Records to use

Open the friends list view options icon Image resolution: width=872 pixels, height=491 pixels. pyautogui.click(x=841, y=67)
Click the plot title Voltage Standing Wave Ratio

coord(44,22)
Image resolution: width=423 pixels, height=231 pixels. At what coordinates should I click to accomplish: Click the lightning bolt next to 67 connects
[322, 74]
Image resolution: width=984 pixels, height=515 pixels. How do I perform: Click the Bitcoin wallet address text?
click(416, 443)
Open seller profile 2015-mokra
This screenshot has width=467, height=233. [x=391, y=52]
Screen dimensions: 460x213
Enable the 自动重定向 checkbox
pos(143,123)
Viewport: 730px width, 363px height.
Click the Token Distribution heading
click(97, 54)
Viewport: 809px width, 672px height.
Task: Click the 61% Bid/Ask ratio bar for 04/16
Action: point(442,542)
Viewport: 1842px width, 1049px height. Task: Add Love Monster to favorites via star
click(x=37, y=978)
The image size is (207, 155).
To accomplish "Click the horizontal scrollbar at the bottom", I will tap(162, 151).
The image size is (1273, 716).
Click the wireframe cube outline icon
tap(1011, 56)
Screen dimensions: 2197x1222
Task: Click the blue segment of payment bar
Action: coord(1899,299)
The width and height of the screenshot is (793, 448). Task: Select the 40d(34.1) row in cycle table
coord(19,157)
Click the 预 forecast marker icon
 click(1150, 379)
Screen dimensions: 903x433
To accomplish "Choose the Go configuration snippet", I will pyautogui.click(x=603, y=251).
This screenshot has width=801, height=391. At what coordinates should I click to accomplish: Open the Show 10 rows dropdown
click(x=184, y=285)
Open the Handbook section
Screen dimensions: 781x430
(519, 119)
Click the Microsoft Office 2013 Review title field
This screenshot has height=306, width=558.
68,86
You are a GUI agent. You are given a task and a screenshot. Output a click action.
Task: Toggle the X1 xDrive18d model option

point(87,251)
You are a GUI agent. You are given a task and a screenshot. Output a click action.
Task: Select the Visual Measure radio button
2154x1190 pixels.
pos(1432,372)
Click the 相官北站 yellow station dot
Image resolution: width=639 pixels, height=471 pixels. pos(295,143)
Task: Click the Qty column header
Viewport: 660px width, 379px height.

Exercise requirements
Extract every line of the items above and reproduce each one verbatim, keeping the original order.

Answer for the task
Open the friends list view options icon Image resolution: width=872 pixels, height=491 pixels. pyautogui.click(x=841, y=67)
Click the plot title Voltage Standing Wave Ratio

coord(44,22)
Image resolution: width=423 pixels, height=231 pixels. At what coordinates should I click to accomplish: Click the lightning bolt next to 67 connects
[322, 74]
Image resolution: width=984 pixels, height=515 pixels. How do I perform: Click the Bitcoin wallet address text?
click(416, 443)
Open seller profile 2015-mokra
This screenshot has width=467, height=233. [x=391, y=52]
Screen dimensions: 460x213
Enable the 自动重定向 checkbox
pos(143,123)
Viewport: 730px width, 363px height.
Click the Token Distribution heading
click(97, 54)
Viewport: 809px width, 672px height.
Task: Click the 61% Bid/Ask ratio bar for 04/16
Action: point(442,542)
Viewport: 1842px width, 1049px height. Task: Add Love Monster to favorites via star
click(x=37, y=978)
The image size is (207, 155).
To accomplish "Click the horizontal scrollbar at the bottom", I will tap(162, 151).
The image size is (1273, 716).
Click the wireframe cube outline icon
tap(1011, 56)
Screen dimensions: 2197x1222
Task: Click the blue segment of payment bar
Action: coord(1899,299)
The width and height of the screenshot is (793, 448). Task: Select the 40d(34.1) row in cycle table
coord(19,157)
Click the 预 forecast marker icon
 click(1150, 379)
Screen dimensions: 903x433
To accomplish "Choose the Go configuration snippet", I will pyautogui.click(x=603, y=251).
This screenshot has width=801, height=391. At what coordinates should I click to accomplish: Open the Show 10 rows dropdown
click(x=184, y=285)
Open the Handbook section
Screen dimensions: 781x430
(519, 119)
Click the Microsoft Office 2013 Review title field
This screenshot has height=306, width=558.
68,86
You are a GUI agent. You are given a task and a screenshot. Output a click action.
Task: Toggle the X1 xDrive18d model option

point(87,251)
You are a GUI agent. You are given a task and a screenshot. Output a click action.
Task: Select the Visual Measure radio button
2154x1190 pixels.
pos(1432,372)
Click the 相官北站 yellow station dot
Image resolution: width=639 pixels, height=471 pixels. pos(295,143)
Task: Click the Qty column header
Viewport: 660px width, 379px height.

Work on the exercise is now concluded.